• TASK ITEM: Below are some records; quote exactly the lines from the one that contains "Aachener Bahneröffnung und" through the one that contains "Über uns (40, 265)", inclusive, and no others.

(Stored data)
---

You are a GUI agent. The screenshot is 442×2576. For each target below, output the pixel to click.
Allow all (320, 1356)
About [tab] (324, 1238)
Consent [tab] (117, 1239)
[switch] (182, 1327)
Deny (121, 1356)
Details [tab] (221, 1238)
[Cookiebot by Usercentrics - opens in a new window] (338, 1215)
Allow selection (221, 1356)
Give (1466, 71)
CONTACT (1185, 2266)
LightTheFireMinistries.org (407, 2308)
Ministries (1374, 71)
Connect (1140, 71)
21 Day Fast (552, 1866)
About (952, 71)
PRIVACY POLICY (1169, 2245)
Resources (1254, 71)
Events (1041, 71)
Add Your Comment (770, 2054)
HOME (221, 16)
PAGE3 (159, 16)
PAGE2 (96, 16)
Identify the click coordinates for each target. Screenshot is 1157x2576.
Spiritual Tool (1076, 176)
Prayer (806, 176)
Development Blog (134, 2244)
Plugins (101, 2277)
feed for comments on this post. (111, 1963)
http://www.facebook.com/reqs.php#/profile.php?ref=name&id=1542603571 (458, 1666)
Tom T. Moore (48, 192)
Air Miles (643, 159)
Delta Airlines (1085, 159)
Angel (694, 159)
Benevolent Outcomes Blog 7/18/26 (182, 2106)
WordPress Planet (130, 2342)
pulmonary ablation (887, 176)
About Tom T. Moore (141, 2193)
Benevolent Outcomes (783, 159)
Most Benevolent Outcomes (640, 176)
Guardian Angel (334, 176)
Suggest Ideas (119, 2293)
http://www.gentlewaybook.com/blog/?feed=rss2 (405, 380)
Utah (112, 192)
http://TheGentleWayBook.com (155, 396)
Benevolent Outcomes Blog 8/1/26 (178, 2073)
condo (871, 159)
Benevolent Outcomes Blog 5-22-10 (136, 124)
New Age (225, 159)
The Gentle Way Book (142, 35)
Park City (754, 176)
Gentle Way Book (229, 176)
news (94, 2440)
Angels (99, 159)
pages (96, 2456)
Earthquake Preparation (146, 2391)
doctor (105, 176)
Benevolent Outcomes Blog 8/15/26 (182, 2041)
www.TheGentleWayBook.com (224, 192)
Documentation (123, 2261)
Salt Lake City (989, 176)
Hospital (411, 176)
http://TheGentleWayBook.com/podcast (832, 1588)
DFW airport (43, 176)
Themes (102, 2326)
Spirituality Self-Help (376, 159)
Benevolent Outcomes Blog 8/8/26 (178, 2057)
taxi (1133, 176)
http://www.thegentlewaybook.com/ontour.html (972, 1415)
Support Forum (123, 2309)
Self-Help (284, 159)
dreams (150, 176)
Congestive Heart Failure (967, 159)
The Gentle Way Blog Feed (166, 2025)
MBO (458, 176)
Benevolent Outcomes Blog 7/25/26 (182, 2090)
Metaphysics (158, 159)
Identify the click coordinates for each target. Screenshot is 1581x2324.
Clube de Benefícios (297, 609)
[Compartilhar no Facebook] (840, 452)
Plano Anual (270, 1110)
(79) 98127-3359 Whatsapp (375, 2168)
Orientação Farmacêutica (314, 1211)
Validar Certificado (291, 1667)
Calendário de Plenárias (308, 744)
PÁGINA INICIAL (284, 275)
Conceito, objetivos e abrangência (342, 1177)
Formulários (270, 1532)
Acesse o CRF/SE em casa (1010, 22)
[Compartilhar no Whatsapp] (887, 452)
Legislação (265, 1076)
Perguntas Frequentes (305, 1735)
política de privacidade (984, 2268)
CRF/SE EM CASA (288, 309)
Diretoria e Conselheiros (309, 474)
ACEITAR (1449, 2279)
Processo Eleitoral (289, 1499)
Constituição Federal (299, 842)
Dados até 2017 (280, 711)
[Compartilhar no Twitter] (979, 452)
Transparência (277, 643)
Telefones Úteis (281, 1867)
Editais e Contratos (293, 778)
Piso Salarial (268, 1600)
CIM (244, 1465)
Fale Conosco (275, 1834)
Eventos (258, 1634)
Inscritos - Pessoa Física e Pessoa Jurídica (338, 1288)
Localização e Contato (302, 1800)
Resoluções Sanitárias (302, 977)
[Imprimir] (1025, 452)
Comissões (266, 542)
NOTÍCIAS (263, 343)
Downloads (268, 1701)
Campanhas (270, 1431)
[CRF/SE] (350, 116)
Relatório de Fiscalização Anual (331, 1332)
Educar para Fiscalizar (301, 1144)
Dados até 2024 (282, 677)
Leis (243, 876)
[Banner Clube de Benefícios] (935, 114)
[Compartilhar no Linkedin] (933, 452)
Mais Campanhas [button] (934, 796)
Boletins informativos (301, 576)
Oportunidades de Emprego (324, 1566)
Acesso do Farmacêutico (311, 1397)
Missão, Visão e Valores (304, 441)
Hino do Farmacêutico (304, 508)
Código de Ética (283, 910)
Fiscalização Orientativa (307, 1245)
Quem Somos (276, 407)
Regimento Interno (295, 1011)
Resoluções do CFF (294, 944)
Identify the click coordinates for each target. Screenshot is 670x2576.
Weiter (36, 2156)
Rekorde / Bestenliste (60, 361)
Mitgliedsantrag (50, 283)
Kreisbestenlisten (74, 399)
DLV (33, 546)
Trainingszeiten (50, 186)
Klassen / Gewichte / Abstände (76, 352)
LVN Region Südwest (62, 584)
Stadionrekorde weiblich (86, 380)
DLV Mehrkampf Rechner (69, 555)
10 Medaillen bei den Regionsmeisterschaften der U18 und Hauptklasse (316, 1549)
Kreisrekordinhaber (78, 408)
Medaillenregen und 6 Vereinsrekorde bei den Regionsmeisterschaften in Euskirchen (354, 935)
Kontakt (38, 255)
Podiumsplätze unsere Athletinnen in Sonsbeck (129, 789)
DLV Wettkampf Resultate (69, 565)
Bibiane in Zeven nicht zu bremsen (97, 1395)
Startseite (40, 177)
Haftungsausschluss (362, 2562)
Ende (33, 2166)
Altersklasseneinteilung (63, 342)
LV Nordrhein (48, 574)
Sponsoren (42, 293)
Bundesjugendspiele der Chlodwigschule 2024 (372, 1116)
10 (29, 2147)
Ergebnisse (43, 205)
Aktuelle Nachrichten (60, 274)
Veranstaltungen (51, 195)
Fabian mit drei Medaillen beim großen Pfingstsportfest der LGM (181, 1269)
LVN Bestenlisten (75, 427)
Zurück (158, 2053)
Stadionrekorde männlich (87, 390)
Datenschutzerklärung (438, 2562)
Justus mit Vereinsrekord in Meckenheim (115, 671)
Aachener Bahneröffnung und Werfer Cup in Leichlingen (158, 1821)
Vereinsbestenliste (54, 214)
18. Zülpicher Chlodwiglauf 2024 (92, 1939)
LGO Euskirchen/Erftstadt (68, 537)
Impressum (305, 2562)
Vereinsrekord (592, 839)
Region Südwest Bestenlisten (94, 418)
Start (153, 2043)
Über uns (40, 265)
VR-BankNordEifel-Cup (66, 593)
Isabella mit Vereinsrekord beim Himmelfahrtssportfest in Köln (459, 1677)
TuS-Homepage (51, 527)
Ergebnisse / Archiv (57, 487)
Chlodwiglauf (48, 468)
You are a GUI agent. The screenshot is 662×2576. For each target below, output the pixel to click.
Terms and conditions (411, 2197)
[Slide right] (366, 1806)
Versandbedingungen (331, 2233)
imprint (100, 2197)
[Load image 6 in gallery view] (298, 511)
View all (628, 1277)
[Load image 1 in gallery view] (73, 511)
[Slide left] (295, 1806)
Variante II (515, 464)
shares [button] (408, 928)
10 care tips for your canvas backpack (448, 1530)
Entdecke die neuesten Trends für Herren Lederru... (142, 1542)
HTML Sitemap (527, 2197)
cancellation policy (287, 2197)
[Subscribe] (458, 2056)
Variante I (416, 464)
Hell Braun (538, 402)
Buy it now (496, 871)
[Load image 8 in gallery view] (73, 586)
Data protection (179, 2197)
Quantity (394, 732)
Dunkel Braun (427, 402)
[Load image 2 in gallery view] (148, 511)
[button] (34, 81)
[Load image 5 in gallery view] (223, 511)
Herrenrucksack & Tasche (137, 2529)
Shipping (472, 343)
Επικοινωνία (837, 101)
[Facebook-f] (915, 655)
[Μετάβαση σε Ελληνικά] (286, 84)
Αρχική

---

• EXERCISE SOLUTION:
Aachener Bahneröffnung und Werfer Cup in Leichlingen (158, 1821)
Vereinsbestenliste (54, 214)
18. Zülpicher Chlodwiglauf 2024 (92, 1939)
LGO Euskirchen/Erftstadt (68, 537)
Impressum (305, 2562)
Vereinsrekord (592, 839)
Region Südwest Bestenlisten (94, 418)
Start (153, 2043)
Über uns (40, 265)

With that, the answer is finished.